How to Wrap a Sprained Ankle with an Ace Bandage

The most effective way to wrap an ankle with an ace bandage is the figure-8 technique, which starts at the ball of your foot and crisscrosses up past the ankle. This method provides even compression that limits swelling while keeping the joint partially immobilized. A 3-inch-wide bandage works well for most adult ankles, though a 4-inch bandage gives more coverage if you have a larger frame.

What You Need Before You Start

Grab a clean elastic bandage and the metal clips or tape that came with it. If you have a felt pad (sometimes called a horseshoe pad), keep it nearby. You’ll place it under the anklebone to add targeted pressure where swelling tends to concentrate. Sit somewhere stable where you can comfortably reach your foot, and prop it up on a pillow or cushion so it’s roughly at hip level or higher.

Step-by-Step Figure-8 Wrapping

Position your ankle at about a 90-degree angle, as if you were standing flat on the floor. This neutral position prevents the bandage from becoming too tight or too loose when you eventually stand up.

Start at the ball of your foot, where your toes meet the body of your foot. Hold the loose end of the bandage against the side of your foot and wrap once around the ball, keeping a light but firm pull. You want the bandage somewhat taut, not stretched to its maximum.

From there, slowly circle around the arch of the foot, then pull the bandage diagonally across the top of the foot toward the ankle. Circle once around the ankle. If you’re using a felt pad, position it just under the anklebone and wrap over it so it stays in place.

Now bring the bandage back diagonally across the top of the foot and pass it under the arch. This creates the figure-8 pattern. Each loop of the “8” should overlap the previous layer by about half the bandage width. On the bottom half of the figure-8, angle slightly toward the heel. On the top half, angle slightly toward the calf.

Continue this figure-8 pattern, gradually working upward. The finished wrap should cover your entire foot (except the toes) and end about 3 to 4 inches above your ankle. Secure the end with the metal clips, medical tape, or tuck it into the last layer of the wrap.

How Tight Is Tight Enough

The wrap should feel snug and supportive, like a firm handshake around your ankle. You’re aiming for enough pressure to limit swelling without cutting off blood flow. Compression works by increasing the pressure in the tissue around the injury, which slows the fluid buildup that causes that puffy, throbbing feeling after a sprain.

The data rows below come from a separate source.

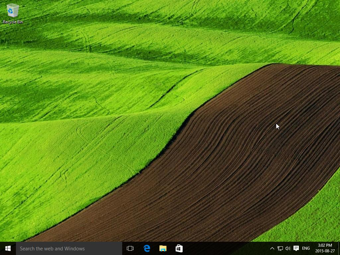Screen dimensions: 340x255
Task: Launch File Explorer from the taskbar
Action: [162, 248]
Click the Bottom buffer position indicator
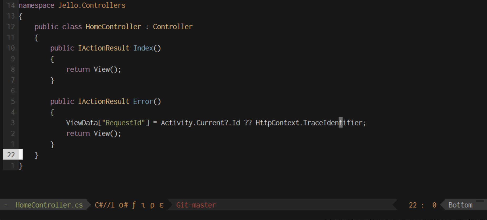 [460, 205]
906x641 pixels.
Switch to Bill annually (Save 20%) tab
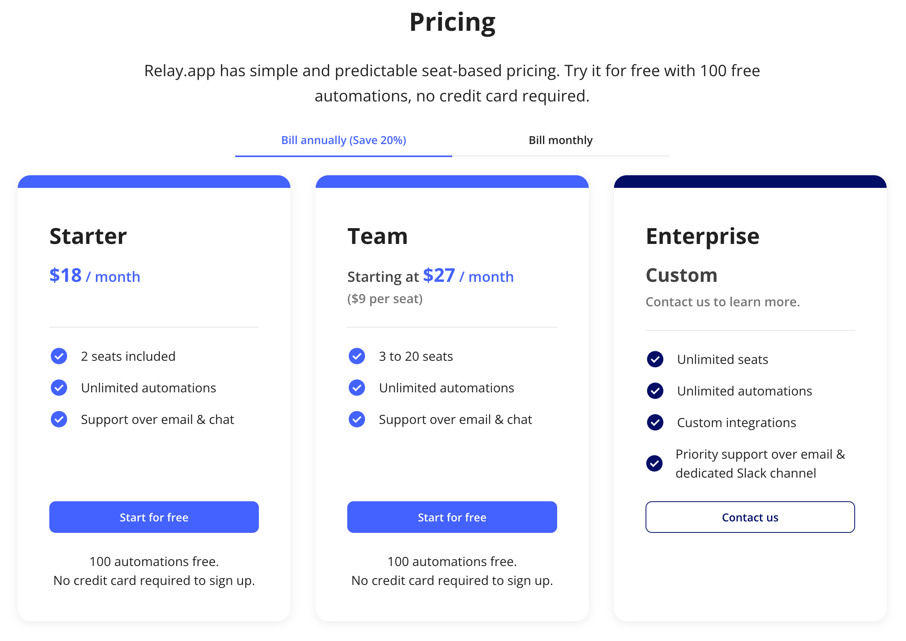click(x=343, y=141)
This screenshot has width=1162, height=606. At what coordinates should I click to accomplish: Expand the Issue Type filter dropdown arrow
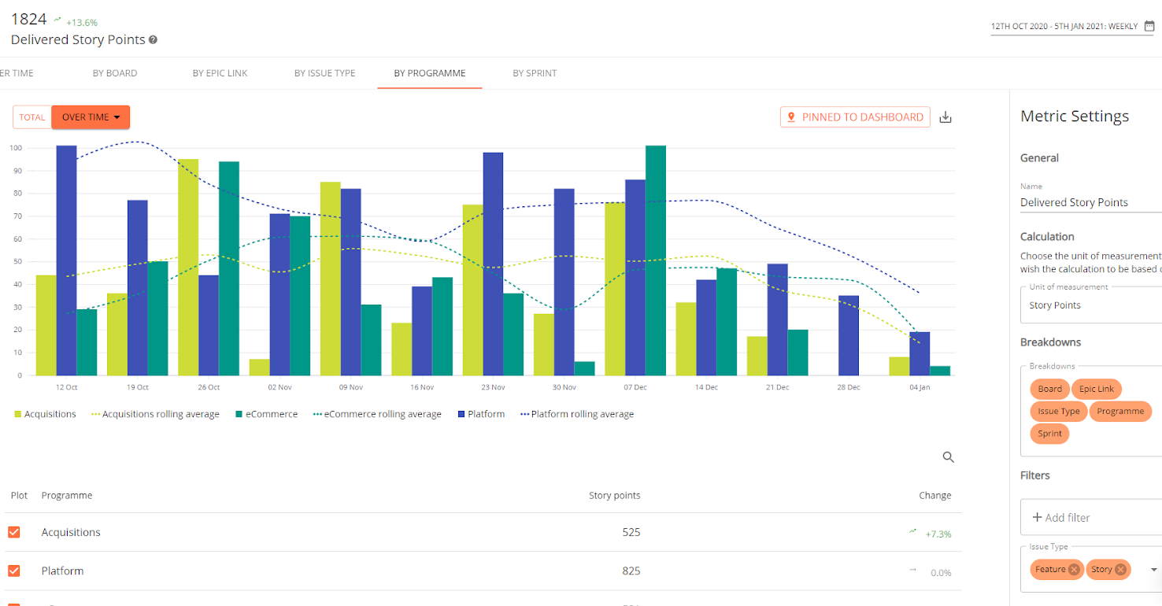tap(1153, 569)
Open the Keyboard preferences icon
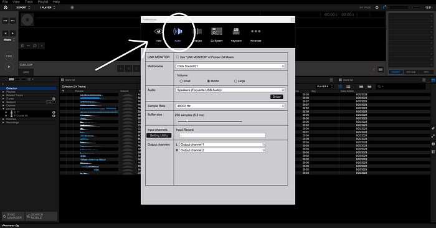 [236, 31]
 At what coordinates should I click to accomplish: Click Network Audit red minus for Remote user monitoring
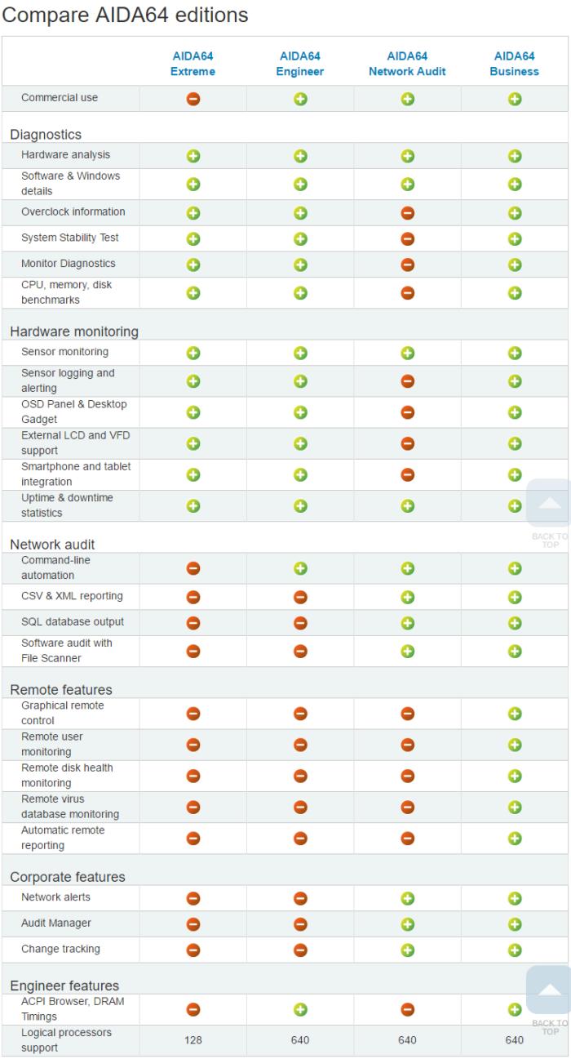coord(407,745)
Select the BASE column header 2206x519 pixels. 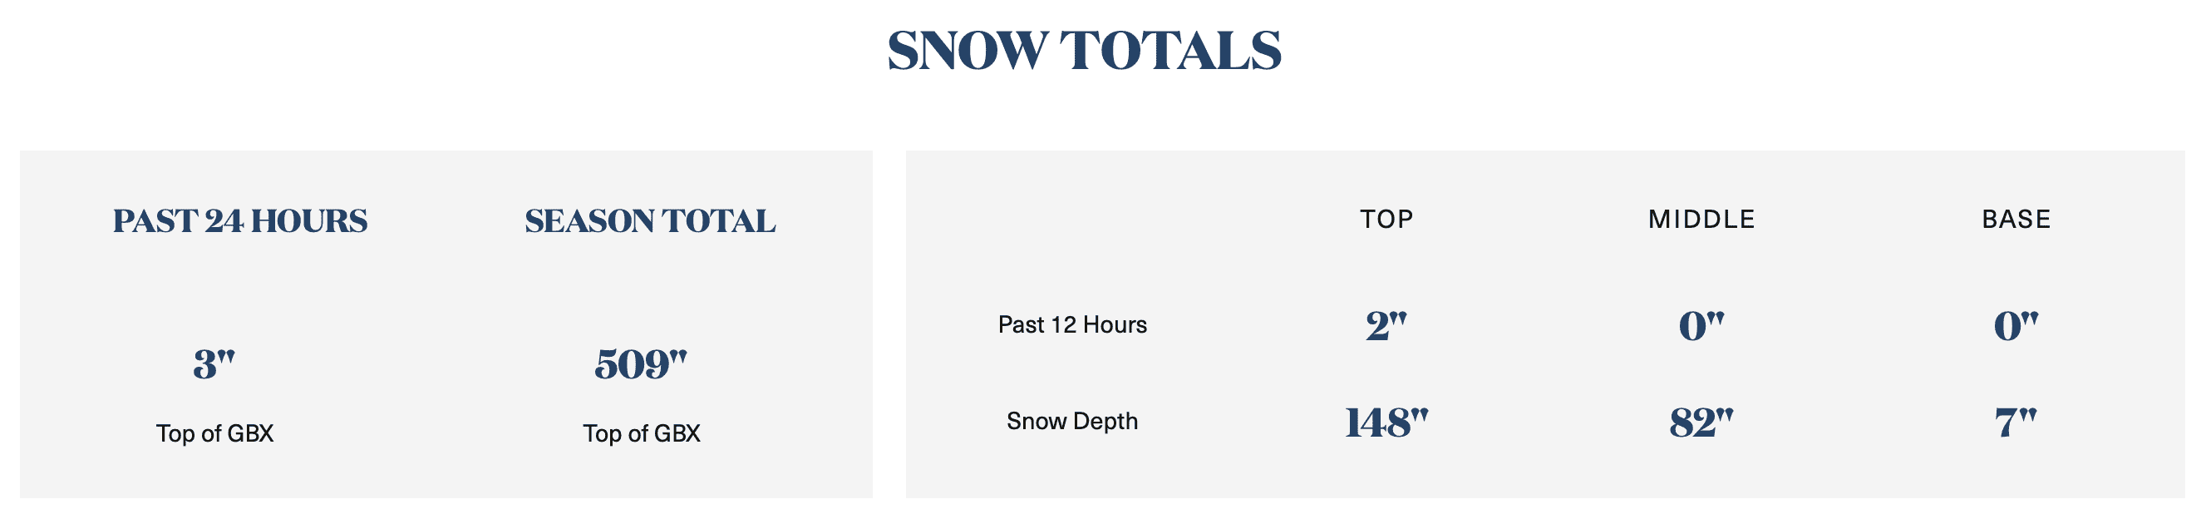pos(2016,219)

After wrapping, check your toes every 15 to 20 minutes for the first hour. If they turn purplish or blue, feel cool to the touch, or go numb or tingly, the bandage is too tight. Unwrap it completely and start over with slightly less tension. Don’t just loosen a section, because the overlapping layers make it hard to evenly adjust pressure without rewrapping.

Wearing and Rewrapping

Elastic bandages gradually lose tension as you move throughout the day. When the wrap starts to feel loose or slides around, take it off and reapply it. Most people find they need to rewrap at least once or twice during waking hours to maintain consistent compression. Each time you rewrap, check the skin underneath for irritation or pressure marks.

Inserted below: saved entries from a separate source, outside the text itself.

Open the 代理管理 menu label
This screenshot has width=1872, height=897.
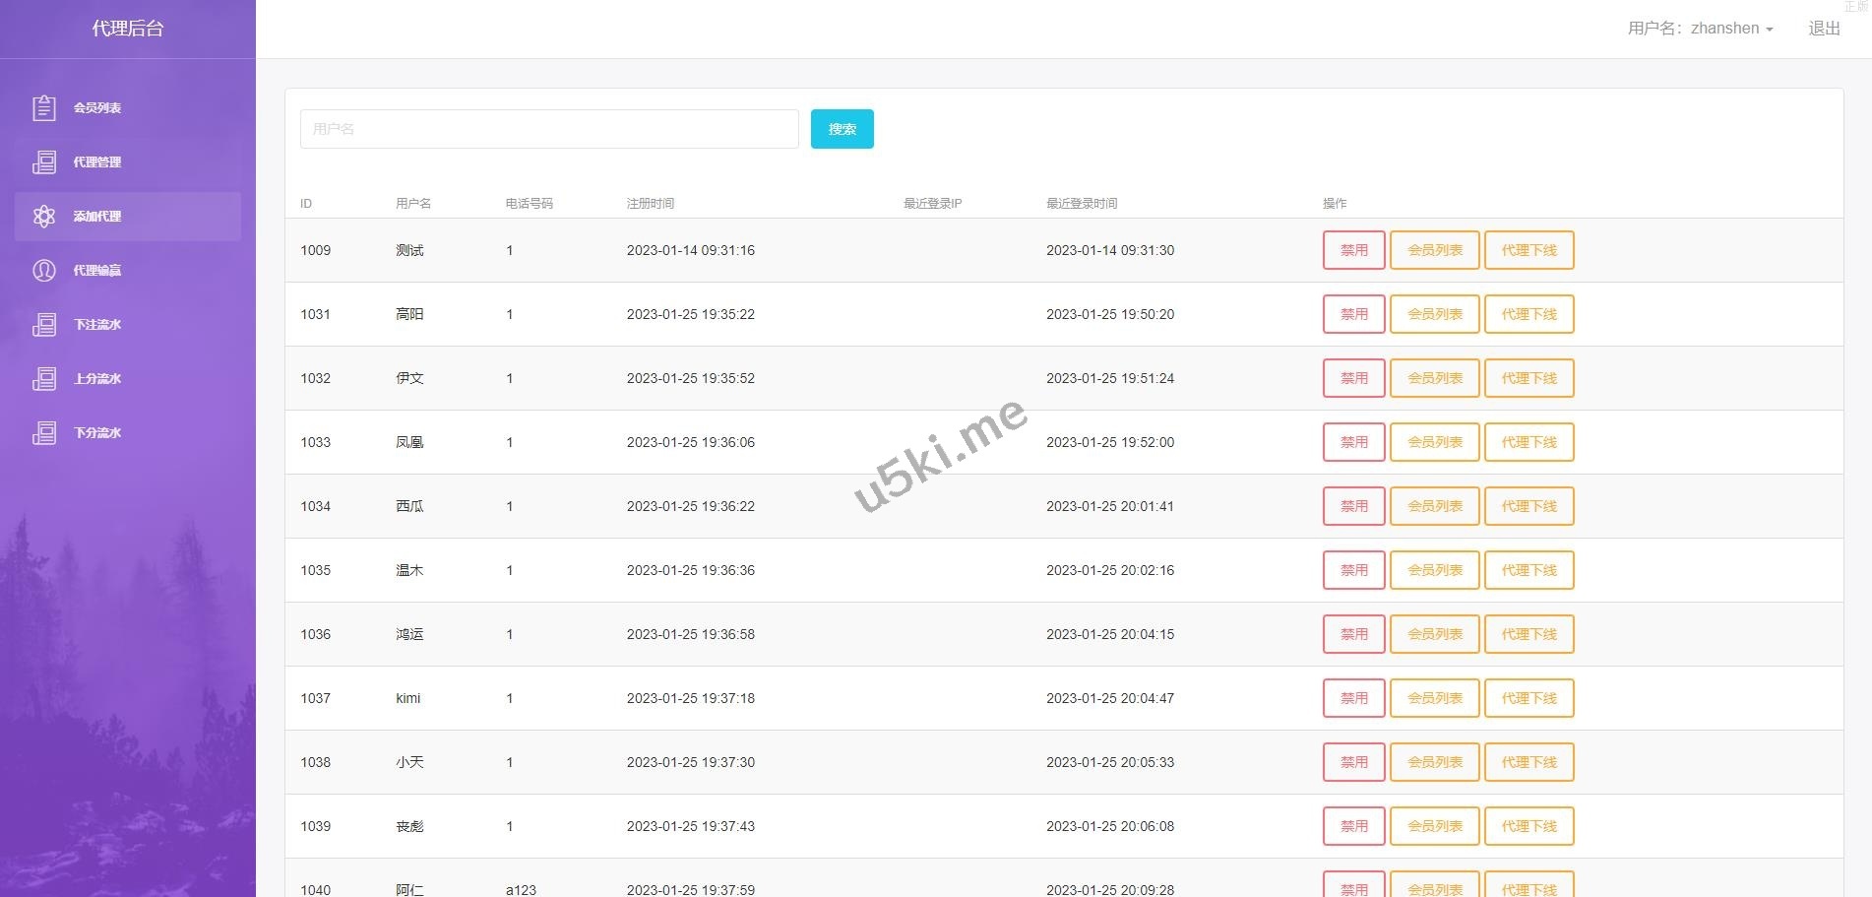point(97,162)
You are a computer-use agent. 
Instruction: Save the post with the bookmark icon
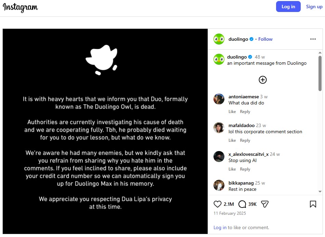point(313,204)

For sleeping, you can keep a wrap on for extra support, but apply it noticeably looser than you would during the day. Your foot needs room to move slightly and maintain circulation while you’re not awake to monitor it. As healing progresses over the first week or two, you should be able to sleep without the wrap.

Why Compression Helps a Sprained Ankle

When you sprain your ankle, tiny blood vessels in the area get damaged and leak fluid into the surrounding tissue. That’s what causes swelling. A compression wrap increases the pressure around those damaged vessels, which slows fluid buildup and limits the size of bruises forming under the skin. It also partially immobilizes the joint, which is exactly what a mild to moderate sprain needs in the first few days.

Compression is one piece of the recovery puzzle. Elevating your ankle above heart level, icing for 15 to 20 minutes at a time, and resting the joint all work together with the wrap to manage pain and swelling during the acute phase.

Signs Your Ankle Needs More Than a Wrap

A compression bandage is appropriate for mild to moderate sprains, but some injuries need professional evaluation. If you have severe pain or swelling, especially right after the injury, or if you can’t put any weight on the foot at all, that warrants prompt medical attention. The same goes for a visibly deformed ankle, an open wound, or signs of infection like spreading warmth, skin color changes, or fever above 100°F.

If swelling hasn’t improved after 2 to 5 days of consistent home care, or pain persists for several weeks, schedule an appointment. These timelines suggest the injury may be more severe than a simple sprain, or that something else is going on that a wrap alone won’t fix.